Spoken dialog systems present a classic example of planning under uncertainty. Speech recognition errors are ubiquitous and impossible to detect reliably, so the state of the conversation can never be known with certainty. Despite this, the system must choose actions to make progress to a long term goal. As such, decision theory, and in particular partially-observable Markov decision processes (POMDPs), present an attractive approach to building spoken dialog systems. Initial work on “toy” dialog systems validated the benefits of the POMDP approach; however, it also found that straightforward application of POMDPs could not scale to real-world problems. Subsequent work by a number of research teams has scaled up planning and belief monitoring, incorporated high-fidelity user simulations, and married commercial development practices with automatic optimization. Today, statistical dialog systems are being fielded by research labs for public use. This chapter traces the history of POMDP-based spoken dialog systems, and sketches avenues for future work.
TopIntroduction
Spoken dialog systems (SDSs) are a widespread commercial technology with a broad range of applications. For example, currently deployed telephone-based SDSs enable callers to check their bank balance, get airline gate information, or find the status of a train. In a car, an SDS enables drivers to change the music, check traffic conditions or get driving directions. SDSs on mobile devices enable people to find a business, send a message, dial a contact, or set a social-networking status. Analysts estimate the total market for SDSs is in the billions of US dollars per year (Kowalke, 2008).
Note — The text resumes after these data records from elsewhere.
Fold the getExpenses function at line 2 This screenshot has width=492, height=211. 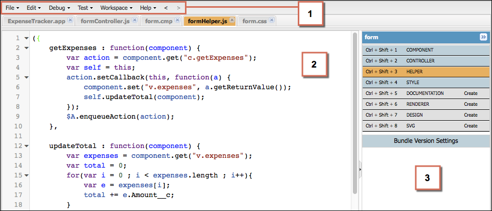[26, 48]
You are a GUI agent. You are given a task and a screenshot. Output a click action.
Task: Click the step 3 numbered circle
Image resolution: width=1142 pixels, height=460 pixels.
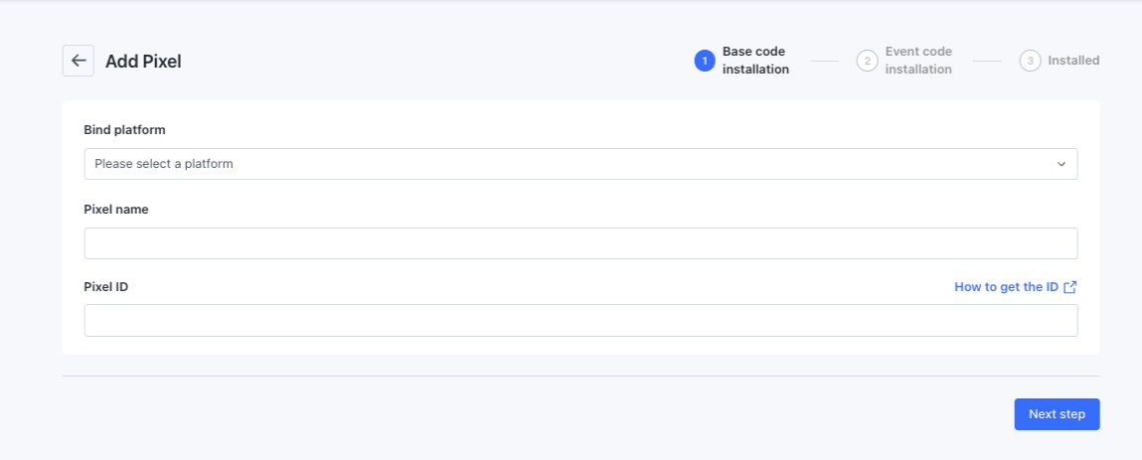pos(1030,61)
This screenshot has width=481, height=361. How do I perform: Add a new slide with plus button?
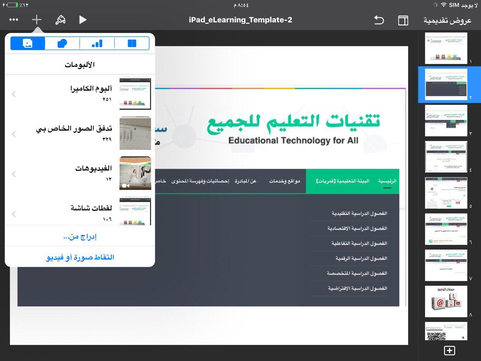click(449, 350)
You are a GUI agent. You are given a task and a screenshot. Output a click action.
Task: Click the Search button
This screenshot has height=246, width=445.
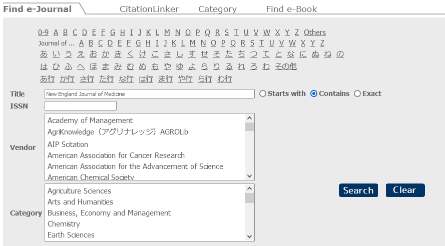click(x=358, y=190)
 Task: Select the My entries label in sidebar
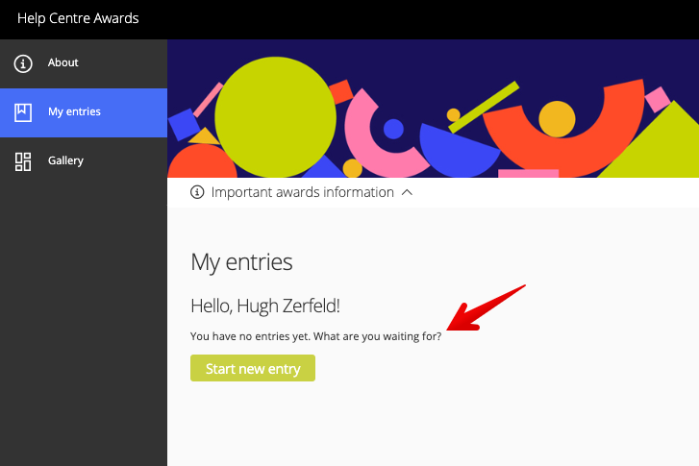pyautogui.click(x=74, y=111)
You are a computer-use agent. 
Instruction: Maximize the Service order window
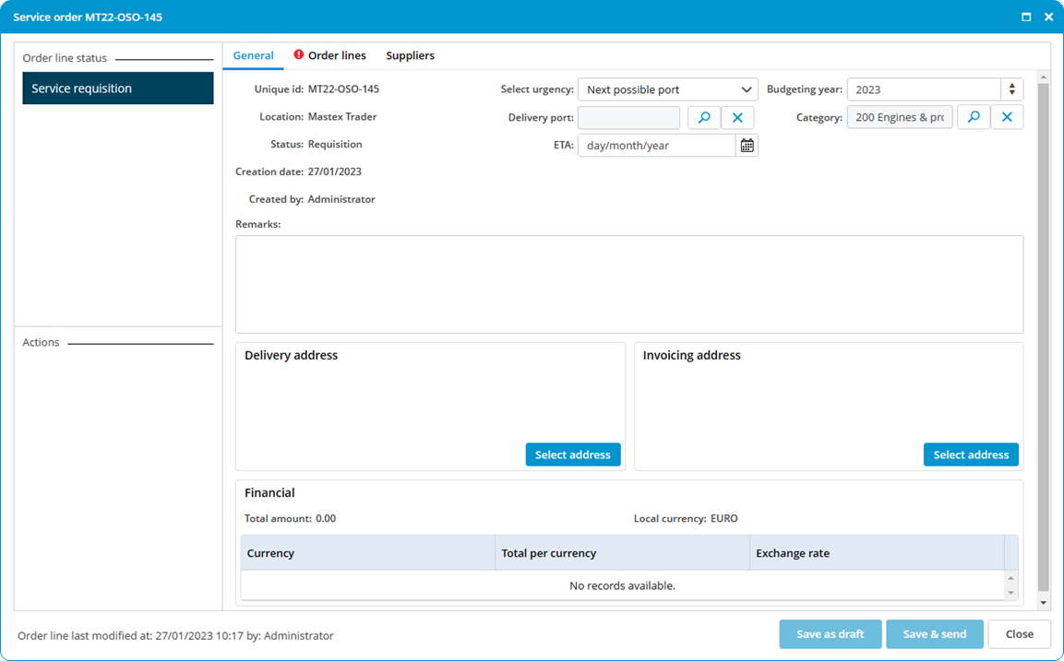coord(1026,17)
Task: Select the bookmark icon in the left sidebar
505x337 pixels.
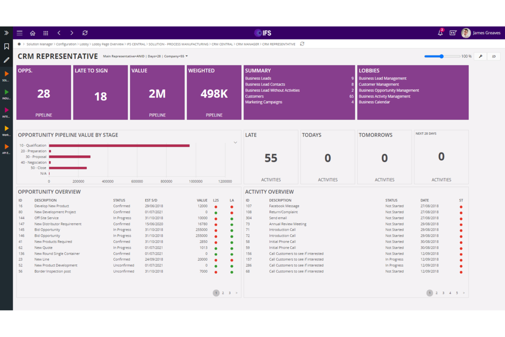Action: tap(6, 46)
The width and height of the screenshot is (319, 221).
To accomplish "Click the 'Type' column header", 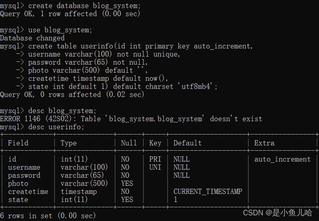I will tap(69, 143).
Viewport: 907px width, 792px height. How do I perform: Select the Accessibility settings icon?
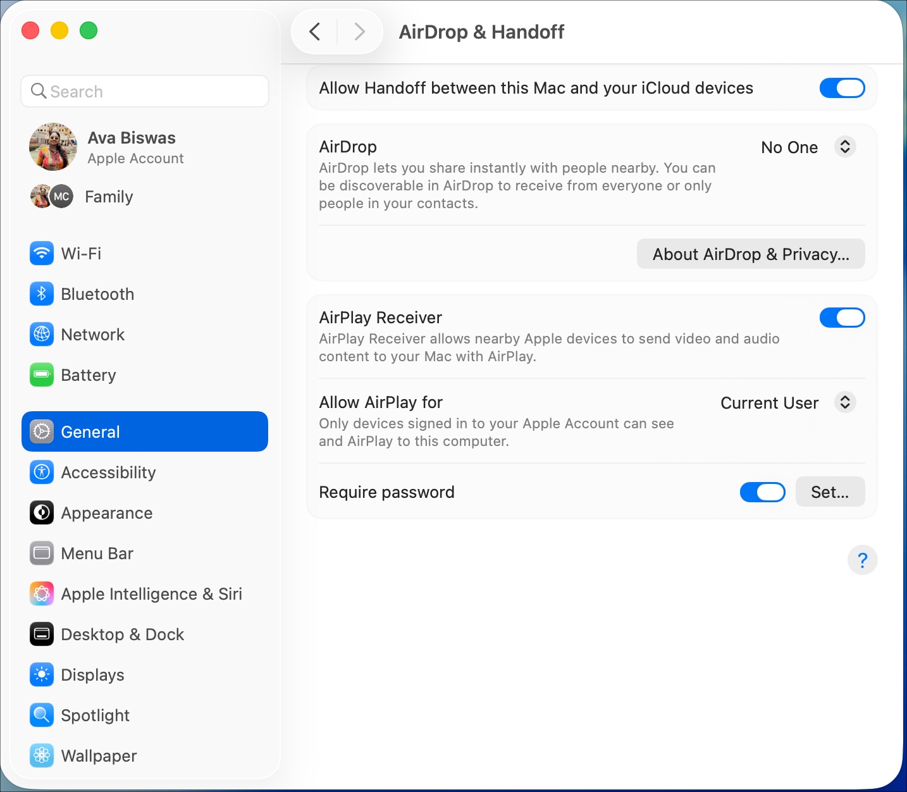click(x=41, y=472)
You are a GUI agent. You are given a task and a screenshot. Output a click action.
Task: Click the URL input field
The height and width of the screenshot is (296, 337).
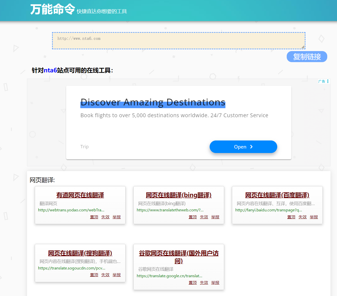tap(178, 41)
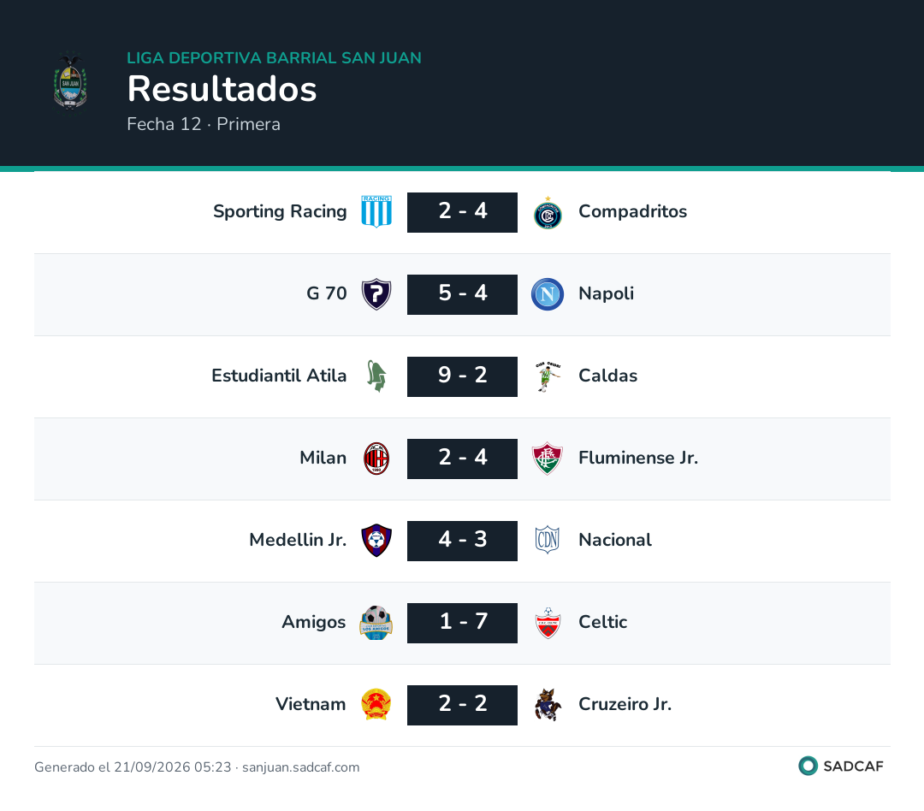The width and height of the screenshot is (924, 811).
Task: Click the Milan club crest
Action: pyautogui.click(x=376, y=459)
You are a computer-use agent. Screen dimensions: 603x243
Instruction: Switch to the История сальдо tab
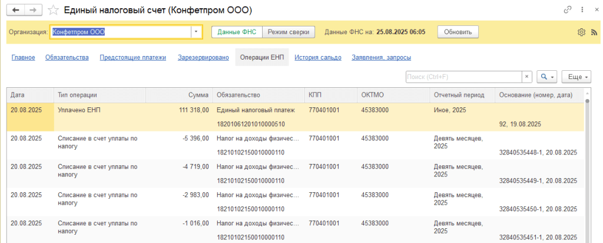(318, 57)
Although widespread, spoken dialog systems remain challenging to build. First, to hear and understand users, spoken dialog systems use Automatic Speech Recognition (ASR) which is prone to errors. Despite years of research, ASR is still imperfect, and yields the wrong answer 20–30% of the time for non-trivial tasks. As a result, a dialog system can never know the user’s true intentions – i.e., to the dialog system, the state of the world is partially observable. Moreover, dialog is a temporal process that requires careful planning: early decisions affect the long-term outcome, and there are important trade-offs between confirming current hypotheses (“Flying to Boston, is that right?”), gathering more information (“When would you like to travel?”), and committing to the current hypothesis (“Ok, issuing a ticket from New York to Boston for flight 103 on March 15.”).
In industry, these two issues are addressed through hand-crafted heuristics. Directed questions (“Please say the time you would like to depart.”), confirmations (“Eleven thirty, is that right?”), and local accept/reject decisions (“Sorry, I didn’t understand. What time was that?”) help reduce uncertainty; and dialog plans – carefully designed by experts – are highly constrained. Although these techniques are sufficient for certain commercial applications, their scope and robustness are inherently limited. Increasing automation by only a few percent would have real commercial impact. Moreover, increasing robustness is an important step toward moving new applications of spoken dialog systems out of the research lab into widespread use, in domains such as robotics (Roy, Pineau, & Thrun, 2000, Doshi & Roy, 2008b), eldercare (Mihailidis, Boger, Candido, & Hoey, 2008), handheld device interaction (Johnston et al., 2002), situated interaction (Bohus & Horvitz, 2009), and others.
With this in mind, researchers at several laboratories have turned to decision theory as a framework for building spoken dialog systems. With sequential decisions and a partially observable state, dialog systems present a classic example of decision-making under uncertainty, for which partially-observable Markov decision processes (POMDPs) are an attractive method. Initial work at several research laboratories applying POMDPs to toy spoken dialog systems in 2000–2005 suggested that POMDPs were indeed capable of achieving significantly better performance than the traditional approach of hand-crafting dialog control. However, this early work also identified numerous barriers to commercial use.
Since that early pioneering work, the research community has made substantial progress. Current approaches are now capable of handling a virtually unbounded number of possible dialog states, system actions, and observations, yet perform on-line inference in real-time, and perform off-line planning quickly. Methods have been developed for incorporating business rules into the policy, encoding structured domain knowledge into the state, and automatically learning transition dynamics from unlabelled data. Together these techniques have enabled POMDPs to scale to real-world dialog systems, producing better robustness to speech recognition errors, better task completion rates, and shorter dialogs.
This chapter has three broad goals. First, the next two sections aim to present the spoken dialog task and explain why POMDPs are an attractive solution compared to current practice in industry and related approaches in research. Second, the following section details how POMDPs have been adapted to the requirements of this real-world task. Third, the final section identifies open problems for POMDP-based dialog systems, and suggests avenues for future research.